_WHAT IS ASKED_
Turn the material from the line containing "1316x915 pixels." through the line containing "I will pos(159,146)." into a numbered list, leaving out blank lines.

_DATASET ENTRIES_
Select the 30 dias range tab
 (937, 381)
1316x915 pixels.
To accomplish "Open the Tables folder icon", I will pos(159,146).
==
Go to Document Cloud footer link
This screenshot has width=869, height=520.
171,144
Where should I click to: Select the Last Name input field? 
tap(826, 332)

_SOLUTION FOR THIS PROBLEM_
1. 1316x915 pixels.
2. To accomplish "Open the Tables folder icon", I will pos(159,146).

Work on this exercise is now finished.